The majority of certified personal trainers do not possess licensure as Accredited Manual Therapists. As such, our scope of practice limits us from direct manual manipulation. While we must remain “hands-off” to be legally compliant, we can help our clients to learn the art of self-myofascial release or SMR.

What is Self-Myofascial Release?

Self-myofascial release is a flexibility technique using gentle force to release trigger points or  micro spasms and break up fascial adhesions. Adhesions in the fascial system can prevent the client’s ability to lengthen his or her muscles through stretching techniques. The fascial system is a connective tissue network that surrounds, supports, separates and connects every cell, muscle, bone, nerve, blood vessel, and organ of the body. Dysfunction in this system can entrap nerves, blood vessels, cause ischemia, pain and loss of function.

Dr. of Physical Therapy John F. Barnes coined the term myofascial release in reference to his methods aimed at healing this system. His analogy of a “straight-jacket” surrounding the muscles paints a perfect image. On his website myofascialrelease.com he explains this in further detail and writes about the 2,000 pounds of pressure per square inch of connective tissue dysfunction.

Myofascial release can be done by a series of modalities such as foam rollers, yoga/lacross/bouncy/tennis/massage balls, thera-canes, pvc/abs pipes, myofascial release therapists, and more. Research on self-myofascial release is derived from evidence surrounding ischemic compression and myofascial release.

Ischemic Compression is simply pressure into a trigger point. Doing so simulates the golgi tendon organ (our receptors sensitive to tension), providing an inhibitory effect on the muscle spindles. A randomized, controlled trial of 119 patients found that ischemic compression therapy provides immediate pain relief and trigger point sensitivity (Hou). Another randomized trial of 40 adults found a program including ischemic pressure was shown to be effective in reducing trigger point sensitivity (Hanten).

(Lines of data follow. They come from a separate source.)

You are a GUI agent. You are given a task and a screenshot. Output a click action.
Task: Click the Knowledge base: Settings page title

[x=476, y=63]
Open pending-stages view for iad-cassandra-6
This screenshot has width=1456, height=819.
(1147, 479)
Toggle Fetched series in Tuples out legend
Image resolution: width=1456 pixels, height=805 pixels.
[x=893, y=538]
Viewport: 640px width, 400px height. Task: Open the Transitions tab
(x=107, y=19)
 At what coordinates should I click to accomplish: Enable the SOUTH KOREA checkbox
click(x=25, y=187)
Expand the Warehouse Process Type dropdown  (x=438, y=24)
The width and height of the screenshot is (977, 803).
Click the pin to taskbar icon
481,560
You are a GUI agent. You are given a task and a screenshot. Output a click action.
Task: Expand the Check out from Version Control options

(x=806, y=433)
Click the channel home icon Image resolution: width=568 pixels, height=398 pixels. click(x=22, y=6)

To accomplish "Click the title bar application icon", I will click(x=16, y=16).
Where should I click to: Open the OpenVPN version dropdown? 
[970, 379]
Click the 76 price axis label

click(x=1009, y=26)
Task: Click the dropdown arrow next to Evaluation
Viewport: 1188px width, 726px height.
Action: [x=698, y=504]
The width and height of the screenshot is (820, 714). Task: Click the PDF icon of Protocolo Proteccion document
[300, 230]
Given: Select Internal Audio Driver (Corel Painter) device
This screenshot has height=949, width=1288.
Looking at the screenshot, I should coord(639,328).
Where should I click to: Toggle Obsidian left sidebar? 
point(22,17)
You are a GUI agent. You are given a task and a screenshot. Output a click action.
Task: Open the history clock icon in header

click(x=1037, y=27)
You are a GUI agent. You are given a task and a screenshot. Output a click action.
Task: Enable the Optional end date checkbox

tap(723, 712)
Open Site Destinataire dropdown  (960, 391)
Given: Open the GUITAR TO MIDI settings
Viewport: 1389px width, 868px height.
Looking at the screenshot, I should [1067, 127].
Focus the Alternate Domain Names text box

SMR focuses on trigger points that are often painful and limit range of motion. Pressure applied correctly can facilitate recovery of deep muscle tissue by enabling a more normal pattern of blood flow. Releasing trigger points, also referred to as “knots”, will lead to pain-free movement patterns, thereby enhancing physical performance.

The practice of myofascial release is not new. Massage therapists have been applying this technique for decades in an effort to release clients’ painful muscle tissue. Fascia refers to the soft component of the body’s connective tissue system, involved in the transmission of tension forces.

The virtues of Self Myofascial Release are numerous. Muscle imbalances can be corrected by the relaxation brought on through SMR, thereby sending positive feedback to the central nervous system.

By improving circulation, recovery is achieved in a more expedient manner. Improving blood flow, in turn, provides more efficient oxygenation of the muscle tissue.

According to Joe Hashey, a Certified Sports and Conditioning Specialist, such manipulation lengthens the muscles by breaking apart adhesions and scar tissue. This will allow the muscle to achieve the desired relationship between length and tension.

Self-Myofascial Release Dangers and Precautions

Manipulating trigger points is not without its downside. Such a practice will often involve what is known as pain referral. While a client may experience discomfort similar to what is felt while stretching, it should never escalate to the point of feeling unbearable. Upon completion of a self-myofascial release session, or SMR, the muscle tissue should feel and move dramatically better.

As a trainer, it is our job to remind clients that engaging in SMR may bring on more than mere discomfort. If done with too much force, bruising has been known to occur at the site of the massage.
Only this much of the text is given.